The world is talking about it from Mumbai to Minessota.  Folks have travelled long distances to catch the pre-inauguration laser show and test drive on the new sea-link during its first few days of launch.  And, office goers of Mumbai are desperately waiting for its hi-speed lanes to reduce their daily commute downtown.

It’s also (probably) India’s first bridge to have a website of its own, even if its classic brochureware design boasts of more ads than real content on the project!   The sad reality is, for all the effort that went into its construction, it may not achieve the larger objective, thanks to poor planning and myopic politics.

The Economic Times went from calling it a “traveller’s delight” to “hi-tech incompetence“, in a single day!

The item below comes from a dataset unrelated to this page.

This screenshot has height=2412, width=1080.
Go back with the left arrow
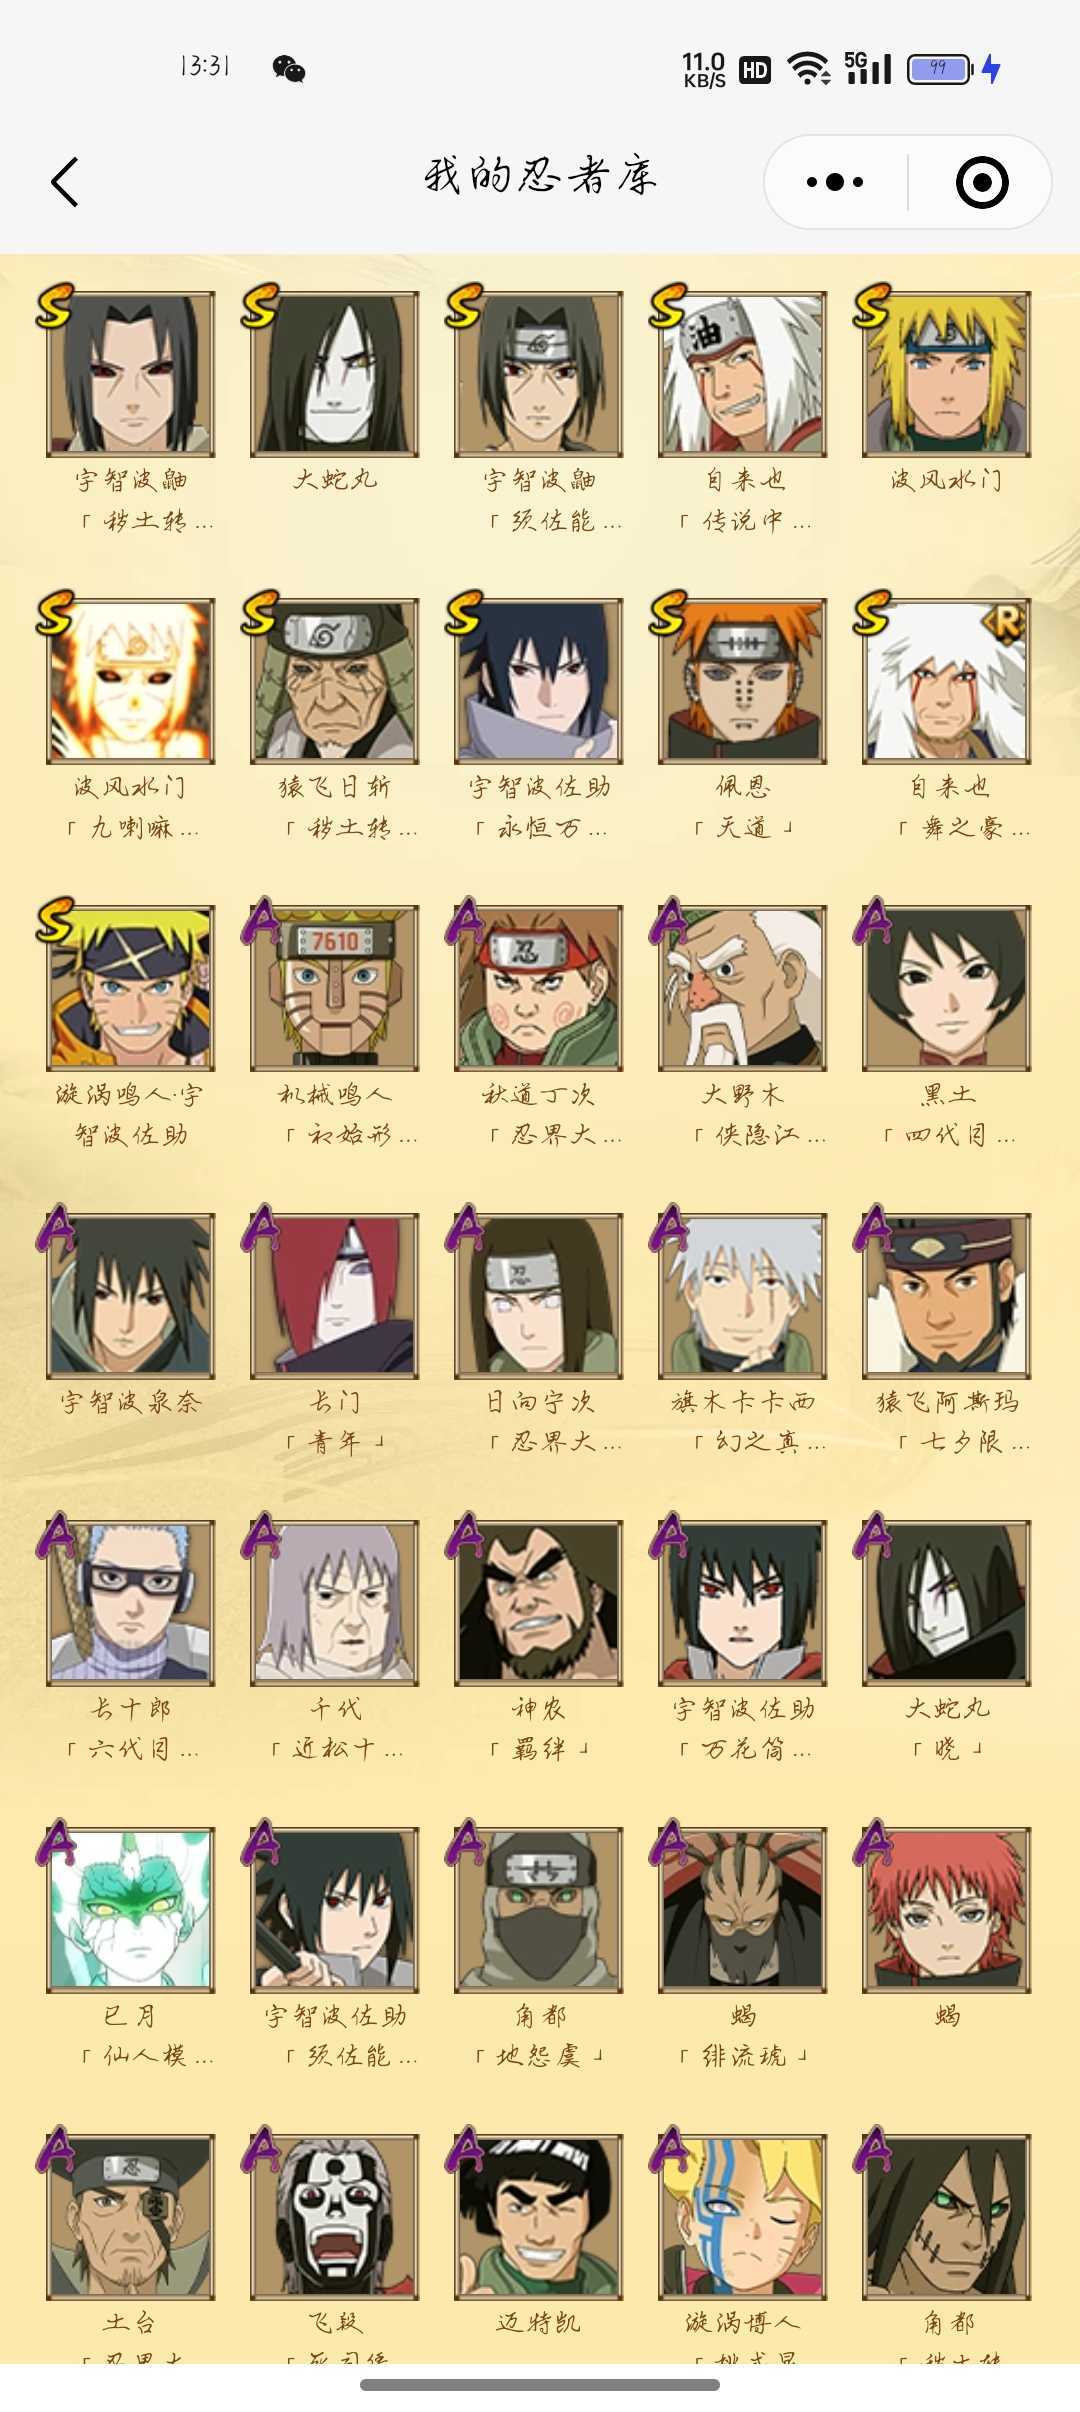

ET, 30 June — It was quite an exhilarating experience to be able to commute via the Bandra Worli Sea Link for the time. We started off from the MSRDC site office near Bandra Reclamation and halted at Worli, in a matter of less than 8 minutes, using the sea link route as it was gearing up to open to public in less than 48 hours.

ET, 1 July — What was supposed to be a Rs 300-crore project completed in 2004 actually cost Rs 1,600 crore and was completed five years late… Supposedly it will reduce the 40-minute car journey from Bandra to Worli to seven minutes, but in practice it will lead to traffic bunching at both ends of the link, and become a nightmare during rush hour.

In the days leading up to its inauguration, I was wondering what it would be named…  Given that Mumbai happens to be in Maharashtra,  the Shiv Sena would definitely want it named after a ‘son of the soil’.  And, since the Congress was elected back into power earlier this year, the “first family” would probably want it named after one of its own.  In the end, the Congress had its say.  It would be called the Rajiv Gandhi Setu.

As someone who’s lived in Mumbai all my life, I firmly believe that the city’s traffic problems need a hoslitic mass-oriented solution.  Improvement in the Public Transport System will result in far greater benefits per rupee spent, than investing in two-lane flyovers or sea links that begin and end in traffic jams…

I have yet to see the Bandra Worli Sea Link in its finished state, and plan to head there on the weekend to shoot some pics.  But that’s only because the photographer in me can still appreciate its engineering design and beauty. 

As a commuter, I have no doubt that it’s not much more than Rs. 16 billion worth of band-aid  for a problem that requires open-heart surgery!   Is any one listening?